ACTIVITY: Copy the listing below in full and skip every picture.

═══ TASK INPUT ═══

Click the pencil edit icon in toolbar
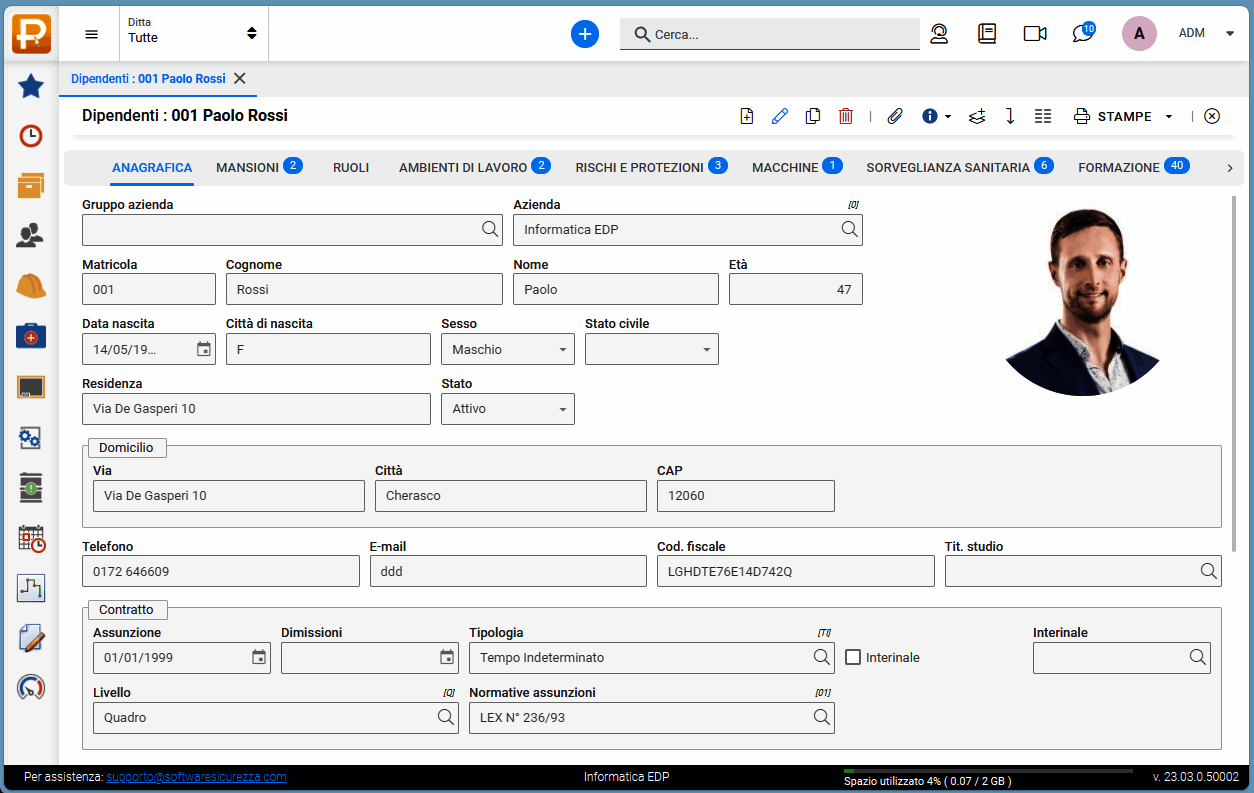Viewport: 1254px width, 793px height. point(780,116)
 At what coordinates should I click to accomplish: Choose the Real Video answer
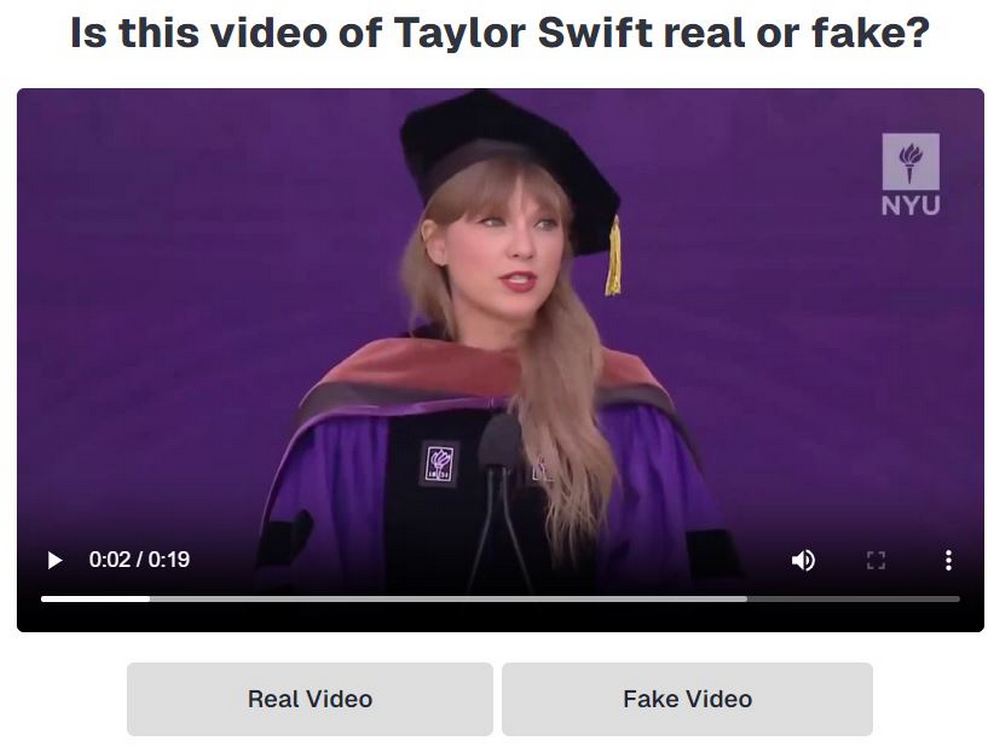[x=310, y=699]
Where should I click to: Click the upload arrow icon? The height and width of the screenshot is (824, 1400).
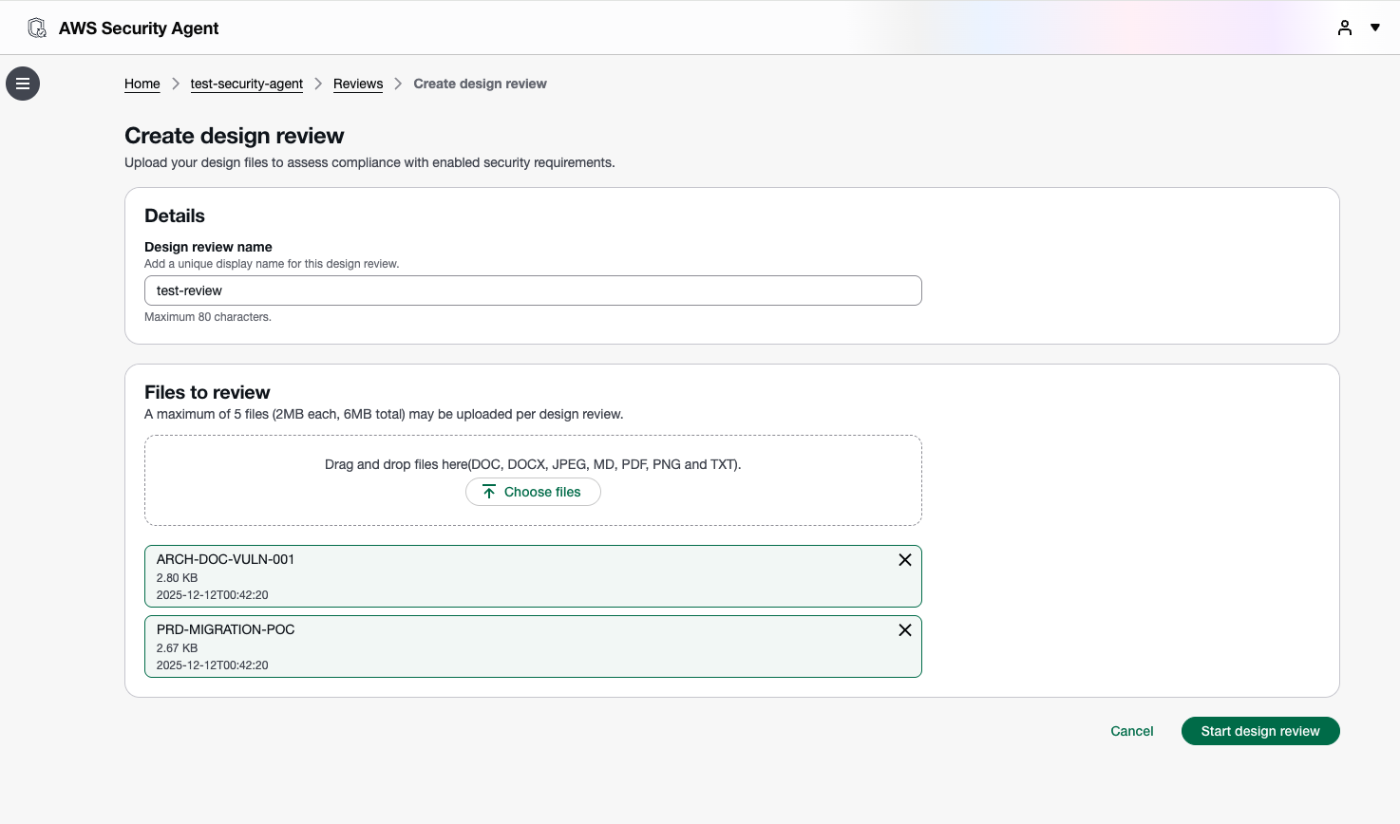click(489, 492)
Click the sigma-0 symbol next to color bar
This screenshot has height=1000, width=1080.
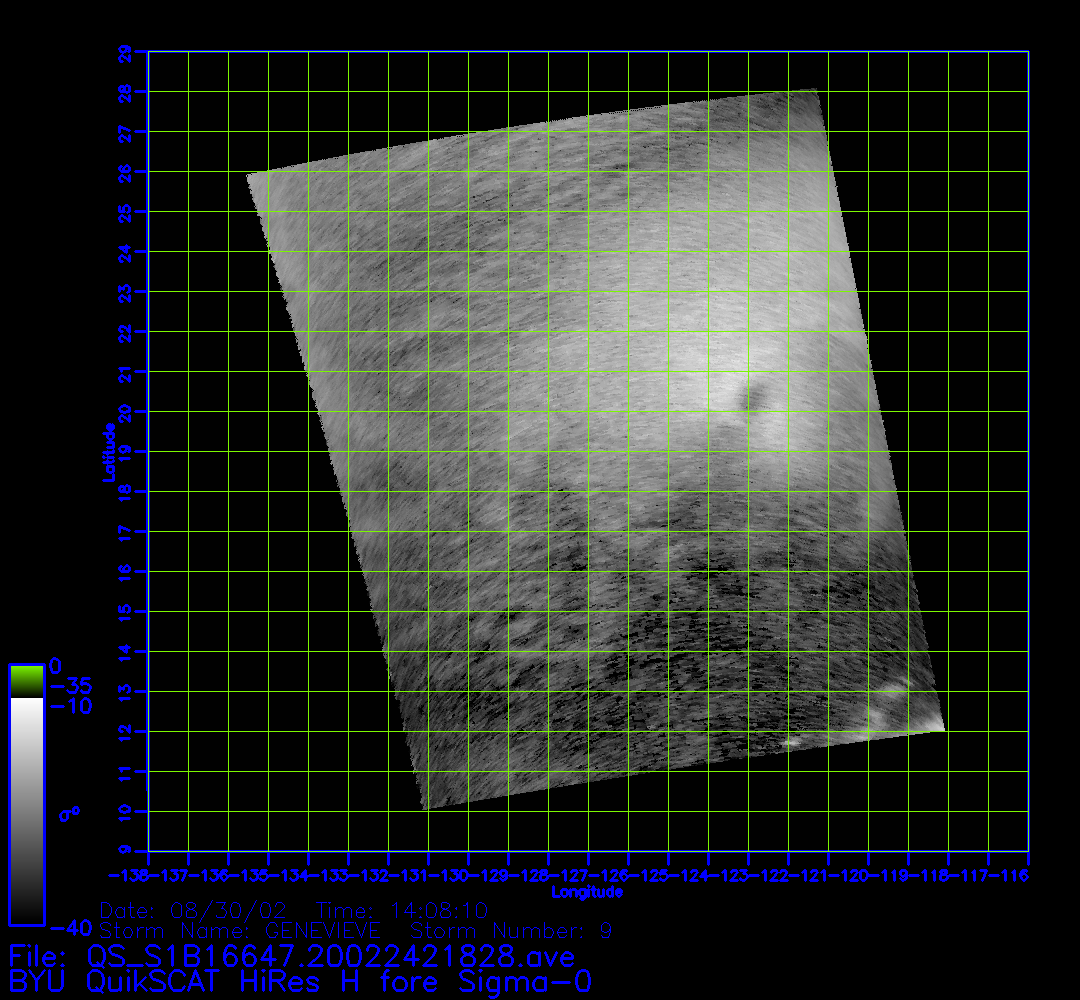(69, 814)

═══

ANSWER BOX:
Click the pencil edit icon in toolbar
Viewport: 1254px width, 793px height. point(780,116)
 At what coordinates should I click to accomplish: Choose the Real Video answer
[x=310, y=699]
Where should I click to: Click the upload arrow icon? The height and width of the screenshot is (824, 1400).
click(489, 492)
Click the sigma-0 symbol next to color bar
This screenshot has height=1000, width=1080.
(69, 814)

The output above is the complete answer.